WORK REQUIRED:
Look through the records below for the line with "Task: Go to first record icon" and the line with "Task: Click the fullscreen icon on top map", then return those lines and all lines between, exactly.

MATERIAL SUPPLIED:

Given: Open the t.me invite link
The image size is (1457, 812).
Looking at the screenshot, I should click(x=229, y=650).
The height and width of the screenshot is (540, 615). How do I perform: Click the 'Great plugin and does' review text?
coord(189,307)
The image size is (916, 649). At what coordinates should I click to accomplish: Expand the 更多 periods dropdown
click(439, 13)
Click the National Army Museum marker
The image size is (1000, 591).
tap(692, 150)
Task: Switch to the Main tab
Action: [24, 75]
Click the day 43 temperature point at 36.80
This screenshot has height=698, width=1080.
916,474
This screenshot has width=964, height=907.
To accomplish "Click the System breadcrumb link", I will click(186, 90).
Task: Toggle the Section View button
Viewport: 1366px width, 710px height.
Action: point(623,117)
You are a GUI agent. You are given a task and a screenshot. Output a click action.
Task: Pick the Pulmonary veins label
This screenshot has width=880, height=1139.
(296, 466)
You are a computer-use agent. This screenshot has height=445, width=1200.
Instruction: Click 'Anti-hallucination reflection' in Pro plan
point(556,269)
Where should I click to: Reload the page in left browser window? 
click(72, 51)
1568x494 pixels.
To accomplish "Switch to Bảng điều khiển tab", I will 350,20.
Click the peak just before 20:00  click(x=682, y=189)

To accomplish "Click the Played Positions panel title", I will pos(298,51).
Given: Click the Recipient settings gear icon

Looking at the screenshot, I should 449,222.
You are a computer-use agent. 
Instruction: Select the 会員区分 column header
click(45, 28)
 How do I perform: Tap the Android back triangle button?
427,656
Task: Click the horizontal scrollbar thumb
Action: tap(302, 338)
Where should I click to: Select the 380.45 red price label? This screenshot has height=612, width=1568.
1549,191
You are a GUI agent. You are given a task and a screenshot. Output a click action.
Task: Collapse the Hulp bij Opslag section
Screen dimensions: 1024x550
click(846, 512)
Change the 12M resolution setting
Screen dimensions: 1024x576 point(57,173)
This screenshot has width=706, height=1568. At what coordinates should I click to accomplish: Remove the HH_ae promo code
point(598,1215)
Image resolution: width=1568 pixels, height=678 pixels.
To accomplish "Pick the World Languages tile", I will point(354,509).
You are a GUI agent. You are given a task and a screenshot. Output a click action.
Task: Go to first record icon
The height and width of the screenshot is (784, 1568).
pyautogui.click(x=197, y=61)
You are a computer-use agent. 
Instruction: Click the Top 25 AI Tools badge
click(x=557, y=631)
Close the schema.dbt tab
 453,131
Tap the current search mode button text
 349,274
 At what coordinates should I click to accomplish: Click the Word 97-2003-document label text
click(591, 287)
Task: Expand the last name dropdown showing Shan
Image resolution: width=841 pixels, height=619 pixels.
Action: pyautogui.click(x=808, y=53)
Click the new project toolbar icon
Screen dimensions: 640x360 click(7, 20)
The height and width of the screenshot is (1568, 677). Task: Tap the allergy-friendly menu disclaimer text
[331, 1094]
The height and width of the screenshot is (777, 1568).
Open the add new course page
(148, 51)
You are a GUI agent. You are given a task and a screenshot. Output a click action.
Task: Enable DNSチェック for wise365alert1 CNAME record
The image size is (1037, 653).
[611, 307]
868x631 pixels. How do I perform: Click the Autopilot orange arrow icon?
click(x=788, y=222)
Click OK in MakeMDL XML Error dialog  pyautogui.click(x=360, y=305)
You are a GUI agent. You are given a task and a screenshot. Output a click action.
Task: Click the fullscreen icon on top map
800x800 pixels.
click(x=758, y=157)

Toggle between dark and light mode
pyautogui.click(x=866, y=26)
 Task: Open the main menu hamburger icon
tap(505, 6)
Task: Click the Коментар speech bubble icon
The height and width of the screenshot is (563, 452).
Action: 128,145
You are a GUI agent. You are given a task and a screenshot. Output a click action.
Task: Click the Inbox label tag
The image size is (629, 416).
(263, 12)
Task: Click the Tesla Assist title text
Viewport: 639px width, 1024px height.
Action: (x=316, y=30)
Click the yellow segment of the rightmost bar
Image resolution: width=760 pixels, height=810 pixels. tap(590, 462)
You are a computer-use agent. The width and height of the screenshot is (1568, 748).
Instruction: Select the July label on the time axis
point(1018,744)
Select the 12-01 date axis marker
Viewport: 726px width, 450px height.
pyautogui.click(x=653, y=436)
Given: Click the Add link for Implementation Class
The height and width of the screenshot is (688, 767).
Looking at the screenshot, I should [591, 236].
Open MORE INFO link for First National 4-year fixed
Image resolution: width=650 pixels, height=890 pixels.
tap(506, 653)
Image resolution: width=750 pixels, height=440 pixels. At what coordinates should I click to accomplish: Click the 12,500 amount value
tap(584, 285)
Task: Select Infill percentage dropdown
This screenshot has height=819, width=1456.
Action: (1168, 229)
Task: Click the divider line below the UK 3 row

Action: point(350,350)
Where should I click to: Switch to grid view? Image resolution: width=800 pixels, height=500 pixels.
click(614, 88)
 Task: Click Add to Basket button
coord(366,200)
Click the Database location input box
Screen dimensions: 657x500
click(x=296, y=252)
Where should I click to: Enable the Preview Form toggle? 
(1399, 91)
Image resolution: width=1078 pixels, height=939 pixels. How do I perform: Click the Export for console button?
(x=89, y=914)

TASK ANSWER:
Task: Go to first record icon
The height and width of the screenshot is (784, 1568).
pyautogui.click(x=197, y=61)
You are a computer-use agent. 
Instruction: Click the Top 25 AI Tools badge
click(x=557, y=631)
Close the schema.dbt tab
 453,131
Tap the current search mode button text
 349,274
 At what coordinates should I click to accomplish: Click the Word 97-2003-document label text
click(591, 287)
Task: Expand the last name dropdown showing Shan
Image resolution: width=841 pixels, height=619 pixels.
Action: pyautogui.click(x=808, y=53)
Click the new project toolbar icon
Screen dimensions: 640x360 click(7, 20)
The height and width of the screenshot is (1568, 677). Task: Tap the allergy-friendly menu disclaimer text
[331, 1094]
The height and width of the screenshot is (777, 1568).
Open the add new course page
(148, 51)
You are a GUI agent. You are given a task and a screenshot. Output a click action.
Task: Enable DNSチェック for wise365alert1 CNAME record
The image size is (1037, 653).
[611, 307]
868x631 pixels. How do I perform: Click the Autopilot orange arrow icon?
click(x=788, y=222)
Click OK in MakeMDL XML Error dialog  pyautogui.click(x=360, y=305)
You are a GUI agent. You are given a task and a screenshot. Output a click action.
Task: Click the fullscreen icon on top map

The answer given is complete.